At his death he held Wormeswell and Vowells in Motcombe, Moones Part of Hendstridge Somerset, Combe Farm in Abbotscombe, lands in Okeden, Madistone College in Kent, the Rectory of Colbyin Lincoln, lands in Thirsk and elsewhere in York, copyhold land in West Ham, lands in Pawlesbury, tenements in the Savoy, lands in Derby, and the manors of Templecombe, Abbascombe, Endeston, Henstridge, Whitchurch and Horton Ferrers in Somerset and Wilts. Not for the lad from Motcombe, whose father Richard was assessed for a mere 2 of land in the Tudor subsidy of 1594.

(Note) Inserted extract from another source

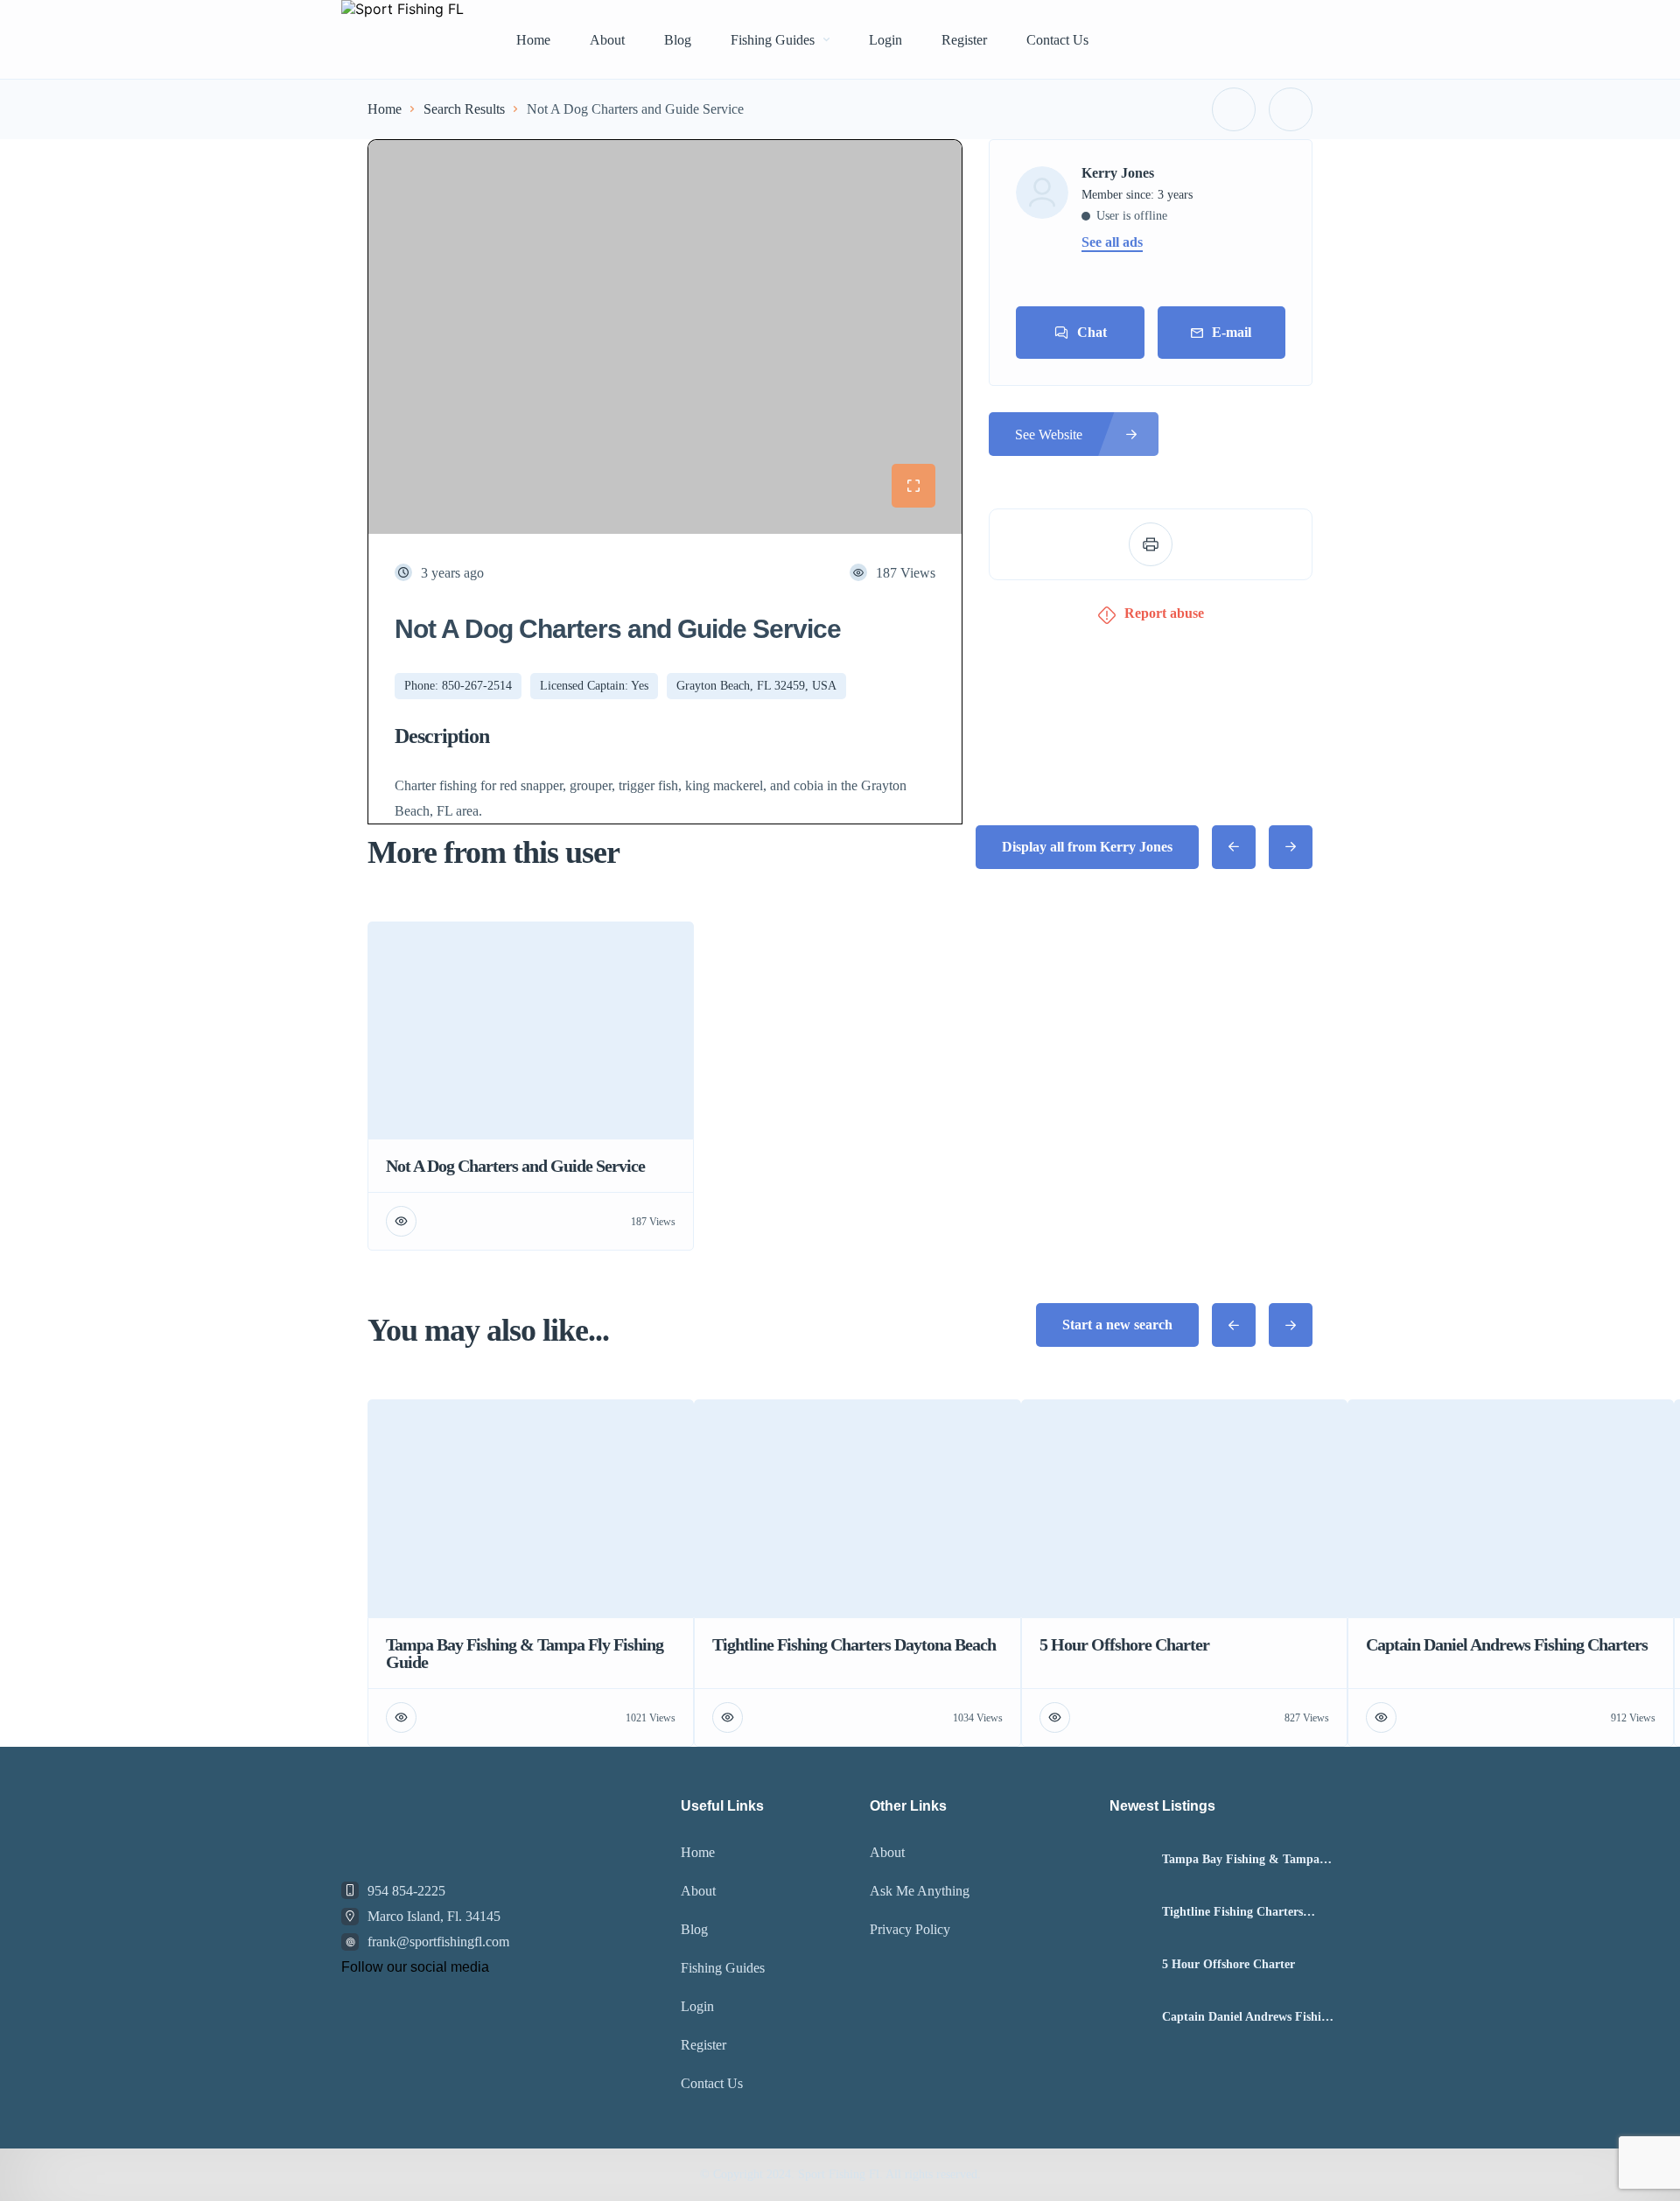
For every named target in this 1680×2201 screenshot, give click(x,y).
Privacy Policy (910, 1929)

Richard's lands in Motcombe were granted away in January 1605 probably because of his death aged about 65. He had two other sone, William and Nicholas, and four daughters, Joan (m PENNEY) Frances (m YONGE) Dorothy (m ESTMONT) and Amy (m DIRDOE). Nicholas married Melior MOHUN/MOONE, the daughter of Sir John's wife by her first marriage - a complicated relationship.

With the death of Sir John, the family fortunes wained as quickly as they had grown. He had borrowed money to pay for his deals and owed eight thousand pounds at death. His brothers Nicholas and William were soon in financial difficulty and William died in the Fleet prison for debt.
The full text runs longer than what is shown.